Saat tegukan ke 7 kopi pahit, tiba-tiba ada notifikasi WA massengger dari seorang sahabat wartawan muda Anil Hakim mengirim draft opini dengan judul “Panggil Kami Wartawan atau Jurnalis”.
Sebaris pesan lainnya “Izin, apakah ini layak untuk diterbitkan kanda ketua ?”
Tak pelak lagi saya harus melihat draft tulisan opini karya sang wartawan muda tersebut.
Dalam opini tersebut bagaimana keresahan Anil Hakim atas “Penumpang Gelap” yang bikin resah profesi yang dibanggakannya sebagai wartawan jadi ajang tumpangan oknum yang kurang layak disebut wartawan.
Keresahan sang wartawan muda yang dituangkan dalam bentuk karya tulis ini seakan menjadi “Tamparan keras” dan membuat kopi yang saya minum makin pahit.
Bagaimana tidak, sejak beberapa tahun terakhir karena kesibukan sebagai pengurus organisasi pers dan lainnya, nyaris sudah tidak pernah lagi menulis opini.
“Tamparan” makin terasa keras ketika bagaimana dalam berbagai kegiatan sharing knowledge, FGD dan seabrek diskusi sering memberi motivasi ke teman-teman muda agar terus berkarya secara istiqomah sebagai refleksi rasa syukur atas talenta yang Allah SWT Anugerahkan sebagai wartawan yang konon sebagai profesi “Nabi-Nabi Kecil” sebagai pembawa pesan dan informasi pendidikan, hiburan dan kontrol sosial sebagaima fungsi pers yang diatur dalam undang-undang nomor 40/1999.

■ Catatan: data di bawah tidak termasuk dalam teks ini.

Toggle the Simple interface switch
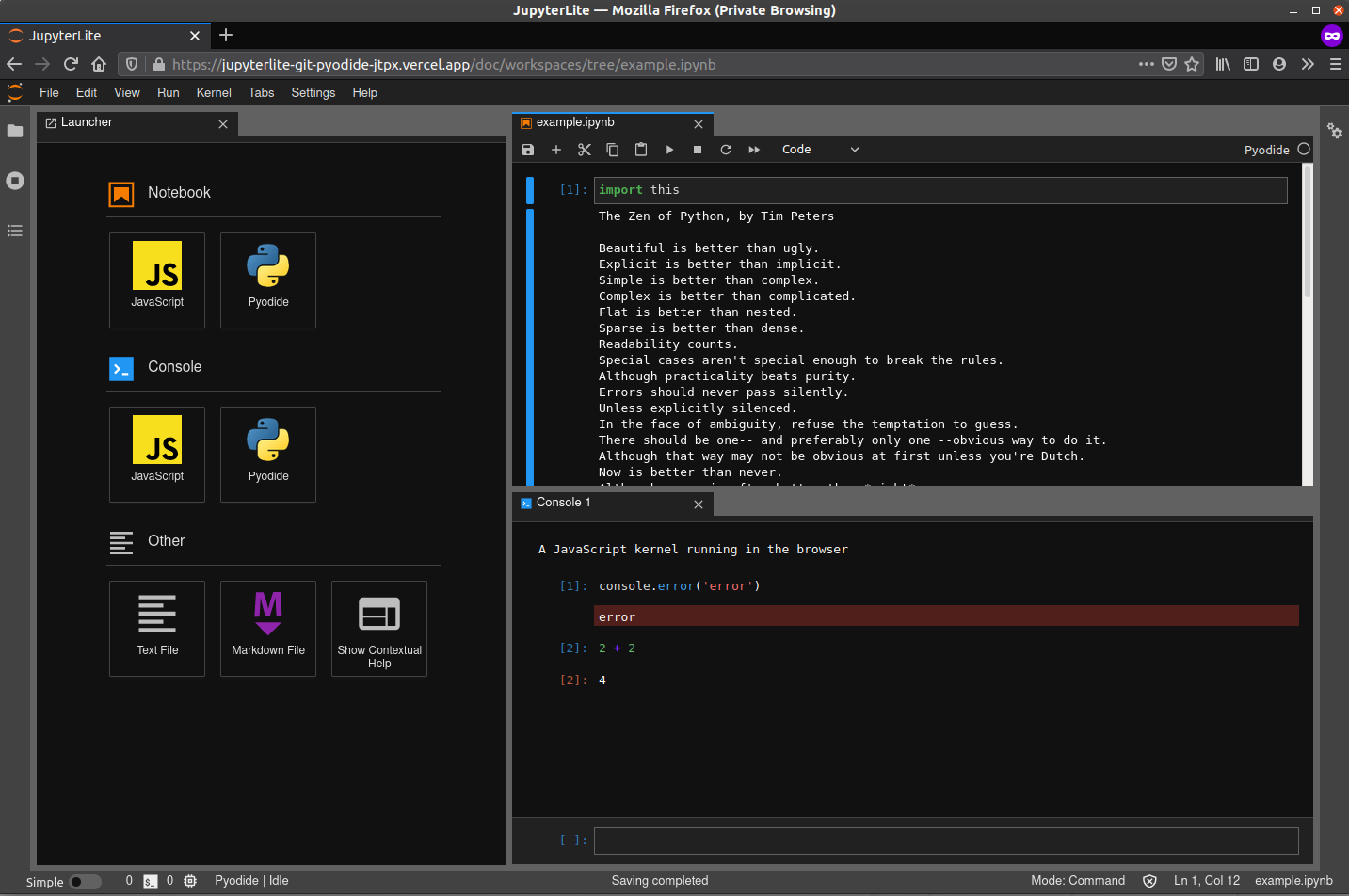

Dan kopi terasa makin pahit ketika teringat pesan Rosulullah SAW tentang bagaimana pentingnya menjadi pribadi yang layak dicontoh harus memberi contoh dalam bentuk perbuatan.
“Belajar tanpa berpikir itu tidaklah berguna, tapi berpikir tanpa belajar itu sangatlah berbahaya” (Ir. Sukarno)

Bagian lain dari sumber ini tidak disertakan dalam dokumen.